Agencies want to be partners. That still hasn't changed, but it continues to be a struggle. The best way that agencies find themselves in the partner role is to be truly, not metaphorically, invested in the client. Short of that, it is difficult to be anything more than a trusted advisor. As soon as the client loses trust, you're at best a vendor and most likely out the door. However, the request lives on and the half-hearted acquiescence by the client that you are more than a vendor continues.

If you want to be a partner, then you have to pony up. If you are good with being the trusted advisor, then you have to maintain the trust on every dimension the client values.
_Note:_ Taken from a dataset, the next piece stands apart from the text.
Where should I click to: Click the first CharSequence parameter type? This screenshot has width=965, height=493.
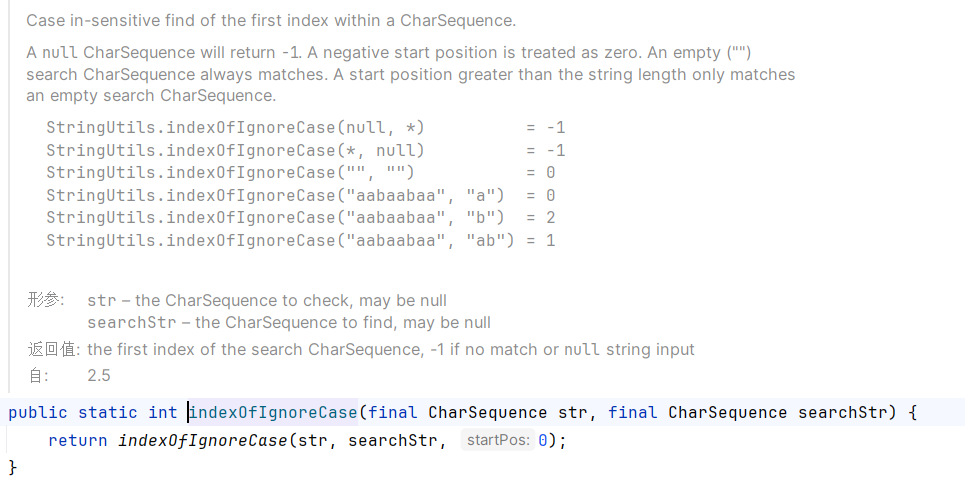tap(487, 412)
Continue to build digital capabilities or fluency

Traditional agencies far and wide have adapted to the new digital world, though some better than others. I contend that everyone, however, is headed toward integration of traditional and digital. If there is no separation to the consumer, why would the agencies, or more specifically the clients, separate it? From a production capabilities standpoint, I get it, but not from any other direction. Production capabilities can be trained.

Many digital agencies are better poised to take over traditional duties than the other way around. It has a lot to do with access to customer data, a measurability discipline, understanding the voice of the consumer via social media, an always-on mentality, and a penchant for user experience.

Get comfortable with data

In this increasingly digital world, it is critical for agencies to get comfortable with data. Measurability, for all media, is imperative. While not everything can be perfectly measured, everything is still under that scrutiny. If you're going to spend anything, businesses want to know what they're getting for it. Fuzzy measurements are not going to cut it anymore, and the common denominator for it all will be counted in currency. If you thought you left math behind when you opted for a Bachelor of Arts rather than a Bachelor of Science, then you're going to have to catch up a bit. Statistics, finance, algorithms, and quant models are now in the vernacular of the ad world, and agencies need to adapt to it.


The marketing and advertising industry is in the middle of tremendous shift, and if anyone can adapt to the shift, it is the creative spirits within our ranks. No roadmap is the same for anyone, and certain clients fit certain agencies better than others. However, for agencies to continue to be relevant to clients, they need to evolve by truly understanding the client's environment.